Format every entry below as a Markdown table with two columns, Row and Entry, giving each line its own numbered row and leaving out blank lines.

* START ENTRIES SUPPLIED *

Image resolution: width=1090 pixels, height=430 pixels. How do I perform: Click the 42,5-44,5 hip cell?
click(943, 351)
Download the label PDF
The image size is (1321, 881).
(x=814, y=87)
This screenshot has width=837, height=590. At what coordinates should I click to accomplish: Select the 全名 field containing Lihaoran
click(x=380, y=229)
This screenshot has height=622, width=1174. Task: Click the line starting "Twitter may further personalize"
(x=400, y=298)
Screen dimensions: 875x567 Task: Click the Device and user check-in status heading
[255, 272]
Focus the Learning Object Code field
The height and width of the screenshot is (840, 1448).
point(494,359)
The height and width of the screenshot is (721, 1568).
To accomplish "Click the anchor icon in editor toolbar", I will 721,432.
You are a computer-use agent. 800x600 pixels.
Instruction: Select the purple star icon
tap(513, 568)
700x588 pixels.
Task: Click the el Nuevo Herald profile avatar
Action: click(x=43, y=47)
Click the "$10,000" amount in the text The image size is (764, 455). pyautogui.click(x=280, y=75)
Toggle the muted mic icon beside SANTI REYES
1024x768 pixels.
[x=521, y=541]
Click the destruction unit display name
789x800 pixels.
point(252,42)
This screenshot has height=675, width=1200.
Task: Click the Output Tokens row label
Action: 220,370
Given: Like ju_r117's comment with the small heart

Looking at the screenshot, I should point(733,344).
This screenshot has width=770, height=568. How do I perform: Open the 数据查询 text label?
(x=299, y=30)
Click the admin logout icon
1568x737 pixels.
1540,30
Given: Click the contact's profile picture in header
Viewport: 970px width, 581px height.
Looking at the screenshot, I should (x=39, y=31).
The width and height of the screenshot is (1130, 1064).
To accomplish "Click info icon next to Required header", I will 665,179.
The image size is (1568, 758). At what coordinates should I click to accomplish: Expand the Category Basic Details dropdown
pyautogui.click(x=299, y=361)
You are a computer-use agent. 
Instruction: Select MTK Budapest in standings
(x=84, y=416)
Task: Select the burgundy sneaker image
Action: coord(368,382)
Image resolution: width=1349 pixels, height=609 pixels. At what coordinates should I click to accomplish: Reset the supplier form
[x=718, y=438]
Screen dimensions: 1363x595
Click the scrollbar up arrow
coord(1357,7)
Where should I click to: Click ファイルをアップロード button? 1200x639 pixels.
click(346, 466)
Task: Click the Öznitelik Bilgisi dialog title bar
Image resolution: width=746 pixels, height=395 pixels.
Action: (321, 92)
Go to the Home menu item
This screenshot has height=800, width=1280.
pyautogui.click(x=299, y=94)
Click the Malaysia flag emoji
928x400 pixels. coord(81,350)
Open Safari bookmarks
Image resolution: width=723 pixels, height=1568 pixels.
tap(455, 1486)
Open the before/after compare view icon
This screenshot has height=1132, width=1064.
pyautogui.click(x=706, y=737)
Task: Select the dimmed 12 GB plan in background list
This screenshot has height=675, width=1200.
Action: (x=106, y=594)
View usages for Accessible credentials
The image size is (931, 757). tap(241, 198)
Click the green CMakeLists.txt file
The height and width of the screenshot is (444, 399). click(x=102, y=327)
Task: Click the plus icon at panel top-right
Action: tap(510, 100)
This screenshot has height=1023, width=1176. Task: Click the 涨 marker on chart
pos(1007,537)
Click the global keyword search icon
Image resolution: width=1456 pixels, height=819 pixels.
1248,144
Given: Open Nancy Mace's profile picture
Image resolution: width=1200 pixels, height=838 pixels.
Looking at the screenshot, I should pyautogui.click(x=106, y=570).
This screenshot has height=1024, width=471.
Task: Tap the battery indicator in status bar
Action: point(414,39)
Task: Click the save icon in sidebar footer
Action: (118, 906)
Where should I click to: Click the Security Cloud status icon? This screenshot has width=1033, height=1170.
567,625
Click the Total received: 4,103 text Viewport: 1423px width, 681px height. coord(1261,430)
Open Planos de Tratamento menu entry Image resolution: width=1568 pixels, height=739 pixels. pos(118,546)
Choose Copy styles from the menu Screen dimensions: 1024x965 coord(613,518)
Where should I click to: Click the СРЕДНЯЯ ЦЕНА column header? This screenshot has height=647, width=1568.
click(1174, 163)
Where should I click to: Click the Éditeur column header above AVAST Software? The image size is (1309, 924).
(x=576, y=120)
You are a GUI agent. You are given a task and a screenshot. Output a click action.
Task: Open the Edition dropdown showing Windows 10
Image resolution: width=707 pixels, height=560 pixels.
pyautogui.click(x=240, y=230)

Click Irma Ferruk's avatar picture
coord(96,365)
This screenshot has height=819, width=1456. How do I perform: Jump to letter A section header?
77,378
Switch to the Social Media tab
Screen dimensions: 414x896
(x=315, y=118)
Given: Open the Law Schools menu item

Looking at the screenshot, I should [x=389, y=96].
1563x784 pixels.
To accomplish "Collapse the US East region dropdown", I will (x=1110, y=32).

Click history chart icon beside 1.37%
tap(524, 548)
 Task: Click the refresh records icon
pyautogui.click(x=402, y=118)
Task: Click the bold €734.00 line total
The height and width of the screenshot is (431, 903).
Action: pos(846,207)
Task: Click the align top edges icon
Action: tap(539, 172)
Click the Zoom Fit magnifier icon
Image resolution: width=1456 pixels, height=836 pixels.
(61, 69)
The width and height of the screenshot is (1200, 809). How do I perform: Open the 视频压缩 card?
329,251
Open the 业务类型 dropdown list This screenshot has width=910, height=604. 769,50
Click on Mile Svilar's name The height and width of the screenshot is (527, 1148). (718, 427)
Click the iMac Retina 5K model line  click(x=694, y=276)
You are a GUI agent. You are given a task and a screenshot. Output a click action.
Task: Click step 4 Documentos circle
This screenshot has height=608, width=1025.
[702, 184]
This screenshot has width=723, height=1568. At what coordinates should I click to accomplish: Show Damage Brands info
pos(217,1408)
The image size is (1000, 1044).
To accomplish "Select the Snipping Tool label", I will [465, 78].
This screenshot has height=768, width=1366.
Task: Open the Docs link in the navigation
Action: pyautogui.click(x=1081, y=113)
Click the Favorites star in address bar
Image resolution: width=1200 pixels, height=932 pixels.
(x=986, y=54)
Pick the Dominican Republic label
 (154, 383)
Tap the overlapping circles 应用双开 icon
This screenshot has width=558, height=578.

* END ENTRIES SUPPLIED *

**FINAL RESULT:**
| Row | Entry |
|---|---|
| 1 | Image resolution: width=1090 pixels, height=430 pixels. How do I perform: Click the 42,5-44,5 hip cell? |
| 2 | click(943, 351) |
| 3 | Download the label PDF |
| 4 | The image size is (1321, 881). |
| 5 | (x=814, y=87) |
| 6 | This screenshot has width=837, height=590. At what coordinates should I click to accomplish: Select the 全名 field containing Lihaoran |
| 7 | click(x=380, y=229) |
| 8 | This screenshot has height=622, width=1174. Task: Click the line starting "Twitter may further personalize" |
| 9 | (x=400, y=298) |
| 10 | Screen dimensions: 875x567 Task: Click the Device and user check-in status heading |
| 11 | [255, 272] |
| 12 | Focus the Learning Object Code field |
| 13 | The height and width of the screenshot is (840, 1448). |
| 14 | point(494,359) |
| 15 | The height and width of the screenshot is (721, 1568). |
| 16 | To accomplish "Click the anchor icon in editor toolbar", I will 721,432. |
| 17 | You are a computer-use agent. 800x600 pixels. |
| 18 | Instruction: Select the purple star icon |
| 19 | tap(513, 568) |
| 20 | 700x588 pixels. |
| 21 | Task: Click the el Nuevo Herald profile avatar |
| 22 | Action: click(x=43, y=47) |
| 23 | Click the "$10,000" amount in the text The image size is (764, 455). pyautogui.click(x=280, y=75) |
| 24 | Toggle the muted mic icon beside SANTI REYES |
| 25 | 1024x768 pixels. |
| 26 | [x=521, y=541] |
| 27 | Click the destruction unit display name |
| 28 | 789x800 pixels. |
| 29 | point(252,42) |
| 30 | This screenshot has height=675, width=1200. |
| 31 | Task: Click the Output Tokens row label |
| 32 | Action: 220,370 |
| 33 | Given: Like ju_r117's comment with the small heart |
| 34 | Looking at the screenshot, I should point(733,344). |
| 35 | This screenshot has width=770, height=568. How do I perform: Open the 数据查询 text label? |
| 36 | (x=299, y=30) |
| 37 | Click the admin logout icon |
| 38 | 1568x737 pixels. |
| 39 | 1540,30 |
| 40 | Given: Click the contact's profile picture in header |
| 41 | Viewport: 970px width, 581px height. |
| 42 | Looking at the screenshot, I should (x=39, y=31). |
| 43 | The width and height of the screenshot is (1130, 1064). |
| 44 | To accomplish "Click info icon next to Required header", I will 665,179. |
| 45 | The image size is (1568, 758). At what coordinates should I click to accomplish: Expand the Category Basic Details dropdown |
| 46 | pyautogui.click(x=299, y=361) |
| 47 | You are a computer-use agent.  |
| 48 | Instruction: Select MTK Budapest in standings |
| 49 | (x=84, y=416) |
| 50 | Task: Select the burgundy sneaker image |
| 51 | Action: coord(368,382) |
| 52 | Image resolution: width=1349 pixels, height=609 pixels. At what coordinates should I click to accomplish: Reset the supplier form |
| 53 | [x=718, y=438] |
| 54 | Screen dimensions: 1363x595 |
| 55 | Click the scrollbar up arrow |
| 56 | coord(1357,7) |
| 57 | Where should I click to: Click ファイルをアップロード button? 1200x639 pixels. |
| 58 | click(346, 466) |
| 59 | Task: Click the Öznitelik Bilgisi dialog title bar |
| 60 | Image resolution: width=746 pixels, height=395 pixels. |
| 61 | Action: (321, 92) |
| 62 | Go to the Home menu item |
| 63 | This screenshot has height=800, width=1280. |
| 64 | pyautogui.click(x=299, y=94) |
| 65 | Click the Malaysia flag emoji |
| 66 | 928x400 pixels. coord(81,350) |
| 67 | Open Safari bookmarks |
| 68 | Image resolution: width=723 pixels, height=1568 pixels. |
| 69 | tap(455, 1486) |
| 70 | Open the before/after compare view icon |
| 71 | This screenshot has height=1132, width=1064. |
| 72 | pyautogui.click(x=706, y=737) |
| 73 | Task: Select the dimmed 12 GB plan in background list |
| 74 | This screenshot has height=675, width=1200. |
| 75 | Action: (x=106, y=594) |
| 76 | View usages for Accessible credentials |
| 77 | The image size is (931, 757). tap(241, 198) |
| 78 | Click the green CMakeLists.txt file |
| 79 | The height and width of the screenshot is (444, 399). click(x=102, y=327) |
| 80 | Task: Click the plus icon at panel top-right |
| 81 | Action: tap(510, 100) |
| 82 | This screenshot has height=1023, width=1176. Task: Click the 涨 marker on chart |
| 83 | pos(1007,537) |
| 84 | Click the global keyword search icon |
| 85 | Image resolution: width=1456 pixels, height=819 pixels. |
| 86 | 1248,144 |
| 87 | Given: Open Nancy Mace's profile picture |
| 88 | Image resolution: width=1200 pixels, height=838 pixels. |
| 89 | Looking at the screenshot, I should pyautogui.click(x=106, y=570). |
| 90 | This screenshot has height=1024, width=471. |
| 91 | Task: Tap the battery indicator in status bar |
| 92 | Action: point(414,39) |
| 93 | Task: Click the save icon in sidebar footer |
| 94 | Action: (118, 906) |
| 95 | Where should I click to: Click the Security Cloud status icon? This screenshot has width=1033, height=1170. |
| 96 | 567,625 |
| 97 | Click the Total received: 4,103 text Viewport: 1423px width, 681px height. coord(1261,430) |
| 98 | Open Planos de Tratamento menu entry Image resolution: width=1568 pixels, height=739 pixels. pos(118,546) |
| 99 | Choose Copy styles from the menu Screen dimensions: 1024x965 coord(613,518) |
| 100 | Where should I click to: Click the СРЕДНЯЯ ЦЕНА column header? This screenshot has height=647, width=1568. |
| 101 | click(1174, 163) |
| 102 | Where should I click to: Click the Éditeur column header above AVAST Software? The image size is (1309, 924). |
| 103 | (x=576, y=120) |
| 104 | You are a GUI agent. You are given a task and a screenshot. Output a click action. |
| 105 | Task: Open the Edition dropdown showing Windows 10 |
| 106 | Image resolution: width=707 pixels, height=560 pixels. |
| 107 | pyautogui.click(x=240, y=230) |
| 108 | Click Irma Ferruk's avatar picture |
| 109 | coord(96,365) |
| 110 | This screenshot has height=819, width=1456. How do I perform: Jump to letter A section header? |
| 111 | 77,378 |
| 112 | Switch to the Social Media tab |
| 113 | Screen dimensions: 414x896 |
| 114 | (x=315, y=118) |
| 115 | Given: Open the Law Schools menu item |
| 116 | Looking at the screenshot, I should [x=389, y=96]. |
| 117 | 1563x784 pixels. |
| 118 | To accomplish "Collapse the US East region dropdown", I will (x=1110, y=32). |
| 119 | Click history chart icon beside 1.37% |
| 120 | tap(524, 548) |
| 121 |  Task: Click the refresh records icon |
| 122 | pyautogui.click(x=402, y=118) |
| 123 | Task: Click the bold €734.00 line total |
| 124 | The height and width of the screenshot is (431, 903). |
| 125 | Action: pos(846,207) |
| 126 | Task: Click the align top edges icon |
| 127 | Action: tap(539, 172) |
| 128 | Click the Zoom Fit magnifier icon |
| 129 | Image resolution: width=1456 pixels, height=836 pixels. |
| 130 | (61, 69) |
| 131 | The width and height of the screenshot is (1200, 809). How do I perform: Open the 视频压缩 card? |
| 132 | 329,251 |
| 133 | Open the 业务类型 dropdown list This screenshot has width=910, height=604. 769,50 |
| 134 | Click on Mile Svilar's name The height and width of the screenshot is (527, 1148). (718, 427) |
| 135 | Click the iMac Retina 5K model line  click(x=694, y=276) |
| 136 | You are a GUI agent. You are given a task and a screenshot. Output a click action. |
| 137 | Task: Click step 4 Documentos circle |
| 138 | This screenshot has height=608, width=1025. |
| 139 | [702, 184] |
| 140 | This screenshot has width=723, height=1568. At what coordinates should I click to accomplish: Show Damage Brands info |
| 141 | pos(217,1408) |
| 142 | The image size is (1000, 1044). |
| 143 | To accomplish "Select the Snipping Tool label", I will [465, 78]. |
| 144 | This screenshot has height=768, width=1366. |
| 145 | Task: Open the Docs link in the navigation |
| 146 | Action: pyautogui.click(x=1081, y=113) |
| 147 | Click the Favorites star in address bar |
| 148 | Image resolution: width=1200 pixels, height=932 pixels. |
| 149 | (x=986, y=54) |
| 150 | Pick the Dominican Republic label |
| 151 |  (154, 383) |
| 152 | Tap the overlapping circles 应用双开 icon |
| 153 | This screenshot has width=558, height=578. |